Professor McDonald published an article on bankruptcy solutions to homelessness in the Yale Law and Policy Review.
UMass Law Professor Geoffrey McDonald published his latest article, Homelessness in the COVID Era: Utilizing the Bankruptcy Solution, in the Yale Law & Policy Review (YLPR), a biannual publication of the Yale Law School. Past YLPR contributors include Justices Ruth Bader Ginsburg, John Paul Stevens, Clarence Thomas, and President Bill Clinton.
In the article, Professor McDonald addresses the ongoing epidemic of homelessness in the United States, and the ways in which the COVID-19 pandemic will likely impact the homelessness crisis, especially in the country’s two largest cities: Los Angeles and New York City. The article outlines how bankruptcy can be used to stop an eviction or foreclosure and how the procedures available under the Bankruptcy Code can help distressed debtors discharge certain debts, restructure other debts, and obtain a “fresh start” in order to better afford their housing costs going forward.
Before coming to UMass Law, Professor McDonald practiced law in New York City for fifteen years, including both private practice and public interest work.
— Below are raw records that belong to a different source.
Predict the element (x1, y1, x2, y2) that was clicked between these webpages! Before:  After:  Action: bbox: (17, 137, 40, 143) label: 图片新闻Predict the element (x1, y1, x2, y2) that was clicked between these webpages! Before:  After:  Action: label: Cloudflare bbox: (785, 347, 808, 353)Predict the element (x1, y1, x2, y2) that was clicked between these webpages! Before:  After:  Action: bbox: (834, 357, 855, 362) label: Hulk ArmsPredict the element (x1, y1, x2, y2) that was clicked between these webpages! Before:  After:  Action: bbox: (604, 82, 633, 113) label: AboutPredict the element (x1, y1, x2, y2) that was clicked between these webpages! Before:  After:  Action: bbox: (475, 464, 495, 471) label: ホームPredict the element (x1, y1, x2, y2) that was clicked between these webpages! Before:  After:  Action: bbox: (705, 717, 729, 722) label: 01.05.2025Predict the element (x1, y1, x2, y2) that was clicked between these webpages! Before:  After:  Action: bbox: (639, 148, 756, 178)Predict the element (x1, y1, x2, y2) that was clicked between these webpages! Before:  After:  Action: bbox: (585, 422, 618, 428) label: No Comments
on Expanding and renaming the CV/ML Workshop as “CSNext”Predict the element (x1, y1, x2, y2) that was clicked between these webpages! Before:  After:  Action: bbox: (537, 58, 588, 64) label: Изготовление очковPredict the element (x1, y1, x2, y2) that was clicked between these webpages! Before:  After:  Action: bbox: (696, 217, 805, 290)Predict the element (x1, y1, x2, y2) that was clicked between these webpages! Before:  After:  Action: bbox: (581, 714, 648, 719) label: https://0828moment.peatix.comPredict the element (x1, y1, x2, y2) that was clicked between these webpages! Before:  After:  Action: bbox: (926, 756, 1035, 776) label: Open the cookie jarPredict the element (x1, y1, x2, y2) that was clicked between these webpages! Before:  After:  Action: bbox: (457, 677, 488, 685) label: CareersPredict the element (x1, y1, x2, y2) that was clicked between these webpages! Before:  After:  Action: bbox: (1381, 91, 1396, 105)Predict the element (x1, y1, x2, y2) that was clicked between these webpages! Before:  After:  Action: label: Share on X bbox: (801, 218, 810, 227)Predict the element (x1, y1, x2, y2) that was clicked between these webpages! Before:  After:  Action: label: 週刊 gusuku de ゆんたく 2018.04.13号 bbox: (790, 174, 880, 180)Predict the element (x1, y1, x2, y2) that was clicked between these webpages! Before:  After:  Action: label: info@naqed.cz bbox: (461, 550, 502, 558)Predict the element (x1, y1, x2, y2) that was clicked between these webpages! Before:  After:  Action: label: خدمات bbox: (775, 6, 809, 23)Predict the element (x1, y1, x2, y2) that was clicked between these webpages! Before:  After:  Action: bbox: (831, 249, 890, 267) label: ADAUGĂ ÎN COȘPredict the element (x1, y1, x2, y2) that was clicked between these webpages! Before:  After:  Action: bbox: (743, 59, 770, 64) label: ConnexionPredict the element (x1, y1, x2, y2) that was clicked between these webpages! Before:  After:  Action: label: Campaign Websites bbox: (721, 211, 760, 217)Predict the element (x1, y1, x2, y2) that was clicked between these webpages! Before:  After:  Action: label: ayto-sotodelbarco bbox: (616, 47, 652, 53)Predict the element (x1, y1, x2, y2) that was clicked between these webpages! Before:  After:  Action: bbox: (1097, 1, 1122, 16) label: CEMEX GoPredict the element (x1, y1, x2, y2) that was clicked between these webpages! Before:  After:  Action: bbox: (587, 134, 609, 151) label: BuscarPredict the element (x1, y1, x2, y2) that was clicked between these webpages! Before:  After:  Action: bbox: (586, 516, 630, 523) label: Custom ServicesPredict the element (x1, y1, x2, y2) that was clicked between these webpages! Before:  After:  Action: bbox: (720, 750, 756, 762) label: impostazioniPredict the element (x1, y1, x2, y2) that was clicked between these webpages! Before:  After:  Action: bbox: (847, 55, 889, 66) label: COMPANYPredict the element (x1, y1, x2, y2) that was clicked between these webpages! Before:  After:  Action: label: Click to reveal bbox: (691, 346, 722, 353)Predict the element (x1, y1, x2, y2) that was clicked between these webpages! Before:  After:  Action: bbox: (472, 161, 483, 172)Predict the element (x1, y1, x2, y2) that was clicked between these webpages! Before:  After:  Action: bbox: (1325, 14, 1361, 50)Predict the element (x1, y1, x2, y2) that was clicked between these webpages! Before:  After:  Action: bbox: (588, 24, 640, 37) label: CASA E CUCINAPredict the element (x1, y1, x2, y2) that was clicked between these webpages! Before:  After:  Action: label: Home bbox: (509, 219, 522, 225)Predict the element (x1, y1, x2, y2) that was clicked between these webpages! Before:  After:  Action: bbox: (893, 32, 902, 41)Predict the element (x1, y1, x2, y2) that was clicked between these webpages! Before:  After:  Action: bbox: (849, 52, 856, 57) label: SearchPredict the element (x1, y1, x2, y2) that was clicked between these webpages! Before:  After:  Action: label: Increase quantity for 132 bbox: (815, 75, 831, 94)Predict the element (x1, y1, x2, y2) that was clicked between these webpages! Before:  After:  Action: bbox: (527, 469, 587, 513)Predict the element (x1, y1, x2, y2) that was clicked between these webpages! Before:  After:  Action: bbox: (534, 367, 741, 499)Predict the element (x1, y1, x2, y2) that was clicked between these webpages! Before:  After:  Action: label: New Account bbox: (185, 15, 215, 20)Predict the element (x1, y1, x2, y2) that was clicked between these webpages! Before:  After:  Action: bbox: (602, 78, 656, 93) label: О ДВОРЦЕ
He represented creditors, debtors, trustees and other significant parties in interest in some of the largest, most prominent and complex Chapter 11 bankruptcy cases in this country. In the five years immediately prior to joining the UMass Law faculty, he worked as a public interest attorney in the South Bronx, where his practice was focused on preventing homelessness by providing free legal services to people facing eviction or foreclosure. He also worked extensively in the consumer bankruptcy context. Professor McDonald received his B.A. in Philosophy from Wesleyan University, his M.A.R. in Philosophy of Religion from Yale University, where he also studied jurisprudence and legal philosophy at Yale Law School, his Ph.D. in Religion (Ethics & Society) and J.D. from Emory University, and his LL.M. in Bankruptcy from St. John’s University School of Law. Professor McDonald teaches in the areas of contracts, bankruptcy, commercial law, jurisprudence and ethical theory.